= Roswell L. Colt =

American businessman

Roswell Lyman Colt (1779-1856) was an American businessman who made a fortune in the shipping industry, served for decades as governor of the Society for Establishing Useful Manufactures, and was an early railroad executive.

Colt's parents were Peter Colt (1744-1824) and Sarah Lyman. (Peter's brother was Benjamin Colt (1740-1781), whose son Christopher Colt (1780–1850) had a son who became famous for being the gunmaker/inventor Samuel Colt (1814-1862).) A graduate of Yale University, Peter founded a shipping business that traded with the West Indies, served in the Revolutionary War, served as Connecticut State Treasurer from 1790 to 1794, and went on to help found Paterson, New Jersey. In 1793, he became the superintendent of the S.U.M., replacing Pierre L'Enfant, and later settled in Paterson.

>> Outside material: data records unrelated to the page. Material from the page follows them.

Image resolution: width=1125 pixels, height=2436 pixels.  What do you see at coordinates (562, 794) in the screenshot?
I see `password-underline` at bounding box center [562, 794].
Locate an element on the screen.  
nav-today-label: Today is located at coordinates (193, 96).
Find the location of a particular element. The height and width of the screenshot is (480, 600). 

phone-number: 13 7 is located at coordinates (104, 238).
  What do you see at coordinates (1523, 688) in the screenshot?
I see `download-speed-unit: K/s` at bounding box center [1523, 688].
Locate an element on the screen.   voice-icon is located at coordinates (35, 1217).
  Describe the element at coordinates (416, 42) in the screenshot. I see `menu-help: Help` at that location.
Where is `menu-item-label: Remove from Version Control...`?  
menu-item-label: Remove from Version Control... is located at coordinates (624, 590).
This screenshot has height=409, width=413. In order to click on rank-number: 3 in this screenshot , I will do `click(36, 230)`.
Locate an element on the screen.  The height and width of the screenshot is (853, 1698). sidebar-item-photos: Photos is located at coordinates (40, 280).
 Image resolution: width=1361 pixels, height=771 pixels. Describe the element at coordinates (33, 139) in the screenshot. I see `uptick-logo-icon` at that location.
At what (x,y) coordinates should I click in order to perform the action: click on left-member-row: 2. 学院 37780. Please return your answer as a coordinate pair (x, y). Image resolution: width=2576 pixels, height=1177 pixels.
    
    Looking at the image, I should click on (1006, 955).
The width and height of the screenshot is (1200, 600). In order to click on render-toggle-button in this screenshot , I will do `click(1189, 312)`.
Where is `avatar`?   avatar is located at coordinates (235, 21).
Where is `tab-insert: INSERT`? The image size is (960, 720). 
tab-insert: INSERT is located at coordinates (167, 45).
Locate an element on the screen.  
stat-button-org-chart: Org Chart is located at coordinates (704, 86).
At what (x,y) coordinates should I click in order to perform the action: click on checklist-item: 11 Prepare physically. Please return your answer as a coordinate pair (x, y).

Roswell Colt was born on July 20, 1779. In 1811, Roswell married Margaret Oliver (1790-1856), herself the heiress to a shipping fortune. In 1814, he took the post that was once his father's — governor of the S.U.M. — a job he would hold until 1850. He was a director of the Baltimore and Ohio Railroad and, after he bought 3,000 shares of the Baltimore and Port Deposit Railroad in 1835, a director of the B&PD as well. In 1838, the B&PD merged with three other railroads to create the first rail link from Philadelphia to Baltimore. (This main line survives today as part of Amtrak's Northeast Corridor.) Colt's service as a railroad executive is noted on the 1839 Newkirk Viaduct Monument in Philadelphia.

Roswell and Margaret had 13 children: Robert Oliver Colt (1812-1885), John Oliver Colt (1813-1858), James Craig Colt (1815-1865), Elizabeth Sarah Colt (1816-1823), Mary Devereux Colt (1817-1884), Roswell Lyman Colt (1821-Unknown), John Craig Colt (1822-1848), Emily Oliver Colt (1825-1830), Morgan Gibbs Colt (1826-1894), Thomas Oliver Colt (1829-1869), Margaret Oliver Colt (1830-1871), Ellen Craig Colt (1831-Unknown), and Julia Colt (1835-1909).

He died in Paterson on November 22, 1856.

Morgan Colt was his grandson, through his son Morgan.